Our next stop is a gymnasium-size lab with corrals and gates. Large animals can be tested here for vaccines and contagious diseases like Foot and Mouth Disease, the virus responsible for the destruction of six million head of livestock in Britain in 2001. A few spores of FMD dropped into a Kansas feedlot on a contaminated Kleenex could halt the export of U.S. beef and kill the Kansas economy. That's one reason, says Jim Stack, people in this region get it about biosecurity research.

"In Kansas, 36,000 jobs are directly linked to agriculture exports, so if you have the introduction of one of these things that stops movement, people lose their jobs," Stack says. "Ten billion dollars of the Kansas economy is linked to agriculture."

In a small office at the back of an old administration building, Jerry Jaax oversees research and compliance of biosafety programs at K-State.

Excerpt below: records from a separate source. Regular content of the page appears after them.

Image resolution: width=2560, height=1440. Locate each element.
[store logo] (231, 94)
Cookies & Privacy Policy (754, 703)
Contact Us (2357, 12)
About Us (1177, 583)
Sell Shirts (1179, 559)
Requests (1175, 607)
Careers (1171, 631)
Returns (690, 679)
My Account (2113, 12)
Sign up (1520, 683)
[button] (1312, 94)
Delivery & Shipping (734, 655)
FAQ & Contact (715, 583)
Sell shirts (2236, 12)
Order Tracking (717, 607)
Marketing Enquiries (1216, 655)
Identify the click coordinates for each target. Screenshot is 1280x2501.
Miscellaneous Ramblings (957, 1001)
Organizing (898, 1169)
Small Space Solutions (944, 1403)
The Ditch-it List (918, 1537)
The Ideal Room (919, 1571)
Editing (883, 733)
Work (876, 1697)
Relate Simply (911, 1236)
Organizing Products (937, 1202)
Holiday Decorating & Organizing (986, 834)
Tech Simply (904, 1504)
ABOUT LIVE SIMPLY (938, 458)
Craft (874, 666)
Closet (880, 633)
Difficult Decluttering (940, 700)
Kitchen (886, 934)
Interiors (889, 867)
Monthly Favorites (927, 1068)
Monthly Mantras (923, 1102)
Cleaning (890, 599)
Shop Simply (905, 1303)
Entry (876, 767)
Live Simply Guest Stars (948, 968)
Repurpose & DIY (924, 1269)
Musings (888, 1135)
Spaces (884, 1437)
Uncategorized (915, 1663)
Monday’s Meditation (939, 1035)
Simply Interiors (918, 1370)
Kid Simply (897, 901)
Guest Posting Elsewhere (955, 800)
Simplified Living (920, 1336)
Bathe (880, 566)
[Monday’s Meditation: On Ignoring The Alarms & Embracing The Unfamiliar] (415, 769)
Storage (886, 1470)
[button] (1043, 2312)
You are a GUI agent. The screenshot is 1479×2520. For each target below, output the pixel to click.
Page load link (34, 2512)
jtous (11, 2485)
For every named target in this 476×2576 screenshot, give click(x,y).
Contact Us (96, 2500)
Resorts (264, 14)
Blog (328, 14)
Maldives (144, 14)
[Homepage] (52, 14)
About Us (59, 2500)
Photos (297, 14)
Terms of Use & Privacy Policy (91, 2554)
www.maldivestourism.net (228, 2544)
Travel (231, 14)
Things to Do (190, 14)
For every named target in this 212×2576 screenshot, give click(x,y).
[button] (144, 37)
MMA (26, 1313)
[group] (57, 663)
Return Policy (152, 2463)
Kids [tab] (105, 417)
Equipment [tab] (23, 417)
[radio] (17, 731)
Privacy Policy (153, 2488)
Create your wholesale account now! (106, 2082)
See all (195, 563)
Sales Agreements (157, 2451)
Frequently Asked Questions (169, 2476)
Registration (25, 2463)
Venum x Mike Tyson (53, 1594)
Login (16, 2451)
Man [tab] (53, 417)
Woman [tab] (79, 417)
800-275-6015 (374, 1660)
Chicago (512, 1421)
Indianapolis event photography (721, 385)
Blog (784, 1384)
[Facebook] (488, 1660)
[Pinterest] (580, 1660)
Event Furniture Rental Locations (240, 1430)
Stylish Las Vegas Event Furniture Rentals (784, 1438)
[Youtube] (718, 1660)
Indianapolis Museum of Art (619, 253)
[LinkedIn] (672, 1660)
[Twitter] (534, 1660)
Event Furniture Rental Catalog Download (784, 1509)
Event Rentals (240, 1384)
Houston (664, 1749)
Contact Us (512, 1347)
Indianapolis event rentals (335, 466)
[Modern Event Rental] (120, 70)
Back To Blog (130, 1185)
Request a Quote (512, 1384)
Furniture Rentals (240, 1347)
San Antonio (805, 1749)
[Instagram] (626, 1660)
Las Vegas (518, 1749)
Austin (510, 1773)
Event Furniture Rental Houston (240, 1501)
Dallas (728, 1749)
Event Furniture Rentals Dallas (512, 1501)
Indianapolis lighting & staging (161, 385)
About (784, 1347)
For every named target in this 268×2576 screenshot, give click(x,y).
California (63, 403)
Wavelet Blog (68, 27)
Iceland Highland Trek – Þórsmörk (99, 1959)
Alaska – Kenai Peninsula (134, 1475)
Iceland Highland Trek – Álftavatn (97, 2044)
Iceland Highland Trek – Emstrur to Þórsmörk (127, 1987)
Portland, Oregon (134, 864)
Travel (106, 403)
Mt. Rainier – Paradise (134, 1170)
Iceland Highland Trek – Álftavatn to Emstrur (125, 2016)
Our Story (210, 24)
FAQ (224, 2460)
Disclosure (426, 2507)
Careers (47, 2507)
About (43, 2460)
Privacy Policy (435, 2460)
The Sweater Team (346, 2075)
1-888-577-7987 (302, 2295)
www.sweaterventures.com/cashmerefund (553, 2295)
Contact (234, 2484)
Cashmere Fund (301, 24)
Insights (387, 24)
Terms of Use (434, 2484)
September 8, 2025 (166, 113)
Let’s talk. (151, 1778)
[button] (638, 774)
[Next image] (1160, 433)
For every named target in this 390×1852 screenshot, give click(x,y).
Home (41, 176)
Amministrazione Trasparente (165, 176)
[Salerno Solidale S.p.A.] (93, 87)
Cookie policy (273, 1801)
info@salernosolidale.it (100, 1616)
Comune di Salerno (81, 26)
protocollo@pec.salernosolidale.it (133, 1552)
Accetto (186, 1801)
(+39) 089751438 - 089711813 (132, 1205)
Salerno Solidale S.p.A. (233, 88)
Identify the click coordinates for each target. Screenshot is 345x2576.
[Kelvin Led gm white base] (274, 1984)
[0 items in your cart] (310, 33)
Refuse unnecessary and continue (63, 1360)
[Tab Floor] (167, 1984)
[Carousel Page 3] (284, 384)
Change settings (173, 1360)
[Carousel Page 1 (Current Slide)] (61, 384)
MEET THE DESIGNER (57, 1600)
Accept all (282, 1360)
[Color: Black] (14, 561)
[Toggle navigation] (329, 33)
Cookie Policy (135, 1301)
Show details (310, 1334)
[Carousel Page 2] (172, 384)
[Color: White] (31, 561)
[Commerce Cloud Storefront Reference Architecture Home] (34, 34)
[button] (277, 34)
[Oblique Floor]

A career army veterinarian and officer, he was at the center of experiments with the deadly Ebola virus in 1989. In and out of isolation in space suits, Jaax and a team of scientists, including his wife Nancy, did autopsies on infected African monkeys.

In the course of their work, Nancy was exposed to the virus. Science writer Richard Preston wrote of the harrowing story in his best selling thriller The Hot Zone. Here, Jaax reads from a signed copy in his office.

Settled on a quiet ranch outside Manhattan, Jaax says, easy access to information and globalization make bioterrorism a reality and programs like these at K-state essential.

"The ability and technology to manipulate organisms is widespread and available to people who are not necessarily even scientists it's a real threat," Jaax says.

Officials at K-State hope agroterrorism luminaries like Jerry Jaax and the Biosecurity Research Institute will tip DHS in favor of Kansas when it comes time to decide where to locate the new federal center. But Harley Moon, Professor Emeritus of Veterinary Pathology at Iowa State University in Ames, and for many years a leading expert in biosecurity, believes programs will count for only so much, and that politics will play a role as well.

"Just because one has been in this game prior to 9/11 certainly does not lead to a slam-dunk," says Moon.  "There are a good number of vet schools in the country who had high quality research in infectious diseases prior to 9/11."

The Department of Homeland Security plans to announce where it will put its National Bio- and Agro-Defense Facility in early 2008.